MANILA, Philippines - The country’s largest organization of key real estate industry players is urging all its members nationwide to seek the support of their respective legislators for a bill that will provide affordable homes to employees in urban areas, or near their places of work.
The bill proposed by the Chamber of Real Estate and Builders’ Associations (CREBA) will thus lessen the daily suburban commute, traffic congestion, fuel consumption, vehicular pollution and urban sprawl, while optimizing land use, manpower productivity and business efficiency, all contributing to economic growth and environmental development.
This bill, which forms part of a five-point agenda that CREBA approved in Iloilo last year to help address the country’s 5.5-million housing backlog, will be presented in its final form at their grand national convention in Bacolod City on Oct. 7-10.
CREBA national convention chairman Florante C. Ofrecio said support for the bill could also come from members abroad and their relatives in the Philippines. “Many have confirmed their attendance in the CREBA convention to signify their support,” Ofrecio said.
The bill, according to CREBA national chairman Charlie A.V. Gorayeb, was crafted to make the current housing laws work by ridding the Urban Development and Housing Act (Republic Act 7279) of the stumbling blocks to socialized housing production.
“Section 18 of RA 7279, which sets forth the balanced housing program, mandates developers of subdivisions to build socialized housing equivalent to 20 percent of their total project area or cost. This law, however, does not include owners and developers of condominium projects, thus measures have been filed in both houses of Congress to include them.
But to CREBA, the required 20 percent quota is not reasonable and realistic to effectively elicit compliance from subdivision and condominium developers.
Reducing this quota to 15 percent for subdivisions and five percent for condominiums will make it feasible,” Gorayeb pointed out.
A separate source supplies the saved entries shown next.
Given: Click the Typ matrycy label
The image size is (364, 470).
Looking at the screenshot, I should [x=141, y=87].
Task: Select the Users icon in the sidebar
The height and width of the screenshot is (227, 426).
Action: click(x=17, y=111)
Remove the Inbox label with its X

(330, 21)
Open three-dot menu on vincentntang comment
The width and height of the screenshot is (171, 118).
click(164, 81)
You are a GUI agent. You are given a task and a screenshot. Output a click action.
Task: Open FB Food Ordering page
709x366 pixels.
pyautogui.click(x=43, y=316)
CREBA national president Noel Toti M. Carino said any other mode of compliance with this quota must add to the socialized and economic housing stock to help reduce the 5.5-million backlog, which is largely accounted for by the masses.
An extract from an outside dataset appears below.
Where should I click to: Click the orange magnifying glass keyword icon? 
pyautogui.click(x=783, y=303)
“Such modes of compliance with the quota include development of new settlements, joint-venture initiatives between a real estate developer and either the local government units, any of the key shelter agencies, or another developer; and development of socialized medium-rise condominium buildings. Any alternative compliance not yielding any new housing unit should not be allowed or encouraged,” Carino explained.
The other four points of the agenda are long-term and affordable funds for socialized and economic housing; lands for residential, commercial and industrial development; efficient local government housing regulations; and a full-fledged housing and urban development department.